You can’t escape Seth MacFarlane.
“The Cleveland Show”
Sundays at 8:30 p.m.
Now, that’s not necessarily a negative statement, just a restating of the obvious. Besides creating and currently starring in Fox’s “Family Guy” and “American Dad!,” MacFarlane regularly appears on co-star Seth Green’s show “Robot Chicken,” heads his own online comedy series, acts on the side and has a recurring role on ABC’s fall drama “FlashForward.”
But considering how increasingly difficult it is to turn to any given channel and not see something related to MacFarlane, “The Cleveland Show” — a spin-off of “Family Guy” — raises the obvious question: Does the world really need another show from Seth MacFarlane? It’s a question “The Cleveland Show” isn’t particularly sure how to answer.
“The Cleveland Show” revolves around Cleveland Brown (voice of Mike Henry), a recurring character on “Family Guy.” Tired of playing second fiddle to Peter Griffin and wanting to move on after a divorce, Cleveland and his son Cleveland Jr. move back to his hometown, where he meets up with a former high school crush and ends up becoming a father for her and her kids.
From the hyper-saturated “Sanford And Son”-esque opening theme to the leisurely rate at which the show develops its setting and cast, it’s clear “The Cleveland Show” aims to do something different than “Family Guy.”

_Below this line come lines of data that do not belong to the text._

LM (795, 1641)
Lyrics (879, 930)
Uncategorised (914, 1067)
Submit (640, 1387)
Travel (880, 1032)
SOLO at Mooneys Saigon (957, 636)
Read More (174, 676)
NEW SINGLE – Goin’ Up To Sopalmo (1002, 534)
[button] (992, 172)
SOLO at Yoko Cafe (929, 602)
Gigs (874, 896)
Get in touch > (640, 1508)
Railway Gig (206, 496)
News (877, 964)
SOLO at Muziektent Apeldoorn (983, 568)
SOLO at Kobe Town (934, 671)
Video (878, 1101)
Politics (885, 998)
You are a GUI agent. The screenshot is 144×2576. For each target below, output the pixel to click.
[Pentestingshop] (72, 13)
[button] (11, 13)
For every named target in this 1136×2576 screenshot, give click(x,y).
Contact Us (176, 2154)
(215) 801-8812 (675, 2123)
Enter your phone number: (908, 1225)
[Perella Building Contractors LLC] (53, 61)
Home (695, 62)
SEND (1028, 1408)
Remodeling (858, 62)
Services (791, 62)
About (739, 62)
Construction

The story line moves at a somewhat more deliberate pace than the other shows in MacFarlane’s oeuvre, but that’s not saying much. The show makes occasional use of cutaway gags — the nonsequitur scenes that “Family Guy” is known for — but there’s a conscious effort to give the show less of a gag-per-minute mentality, putting it closer in tone to shows like “King of The Hill.”
As admirable as those aims might be, the execution only occasionally hits its mark. There’s a common thread in MacFarlane’s work of defying convention, whether it’s the anarchistic disregard “Family Guy” has toward the sitcom format, throwing in musical interludes and cutaway gags at random points or the sheer bizarreness of “American Dad!”
Right now, though, “The Cleveland Show” lacks both the teeth of its less conventional cousins and the emotional base to support its loftier ambitions. On “Family Guy,” Cleveland was always a capable foil to the absurdity of any given episode, but anchoring an entire series around a character who is essentially a generic straight man requires a kind of finesse the show doesn’t yet have.
The show’s premise adheres to especially tired genre tropes — Cleveland has to deal with quirkily precocious sons, a combative teenage daughter and his stereotypical neighbors. But there’s never really a sense that MacFarlane, along with co-creators Mike Henry and Rich Appel (who all worked on “Family Guy”) know how to tell a story without a cutaway gag.
Even with the twists “The Cleveland Show” applies to the traditional sitcom formula — for example, Cleveland and his new family live next to a talking German bear couple voiced by MacFarlane and, inexplicably, political commentator Arianna Huffington — the unadventurous writing is bland, straddling the political incorrectness of “Family Guy” and the emotional heart of “King of the Hill,” but never finding a comfortable balance in between.
“The Cleveland Show” isn’t terrible — the pilot has the occasional sharp joke, with Tim, the bear husband, regularly stealing the scenes. But for a show that’s ostensibly “The Cosby Show” by way of Seth MacFarlane, it’s remarkably tame and, consequently, can’t help but feel like squandered potential.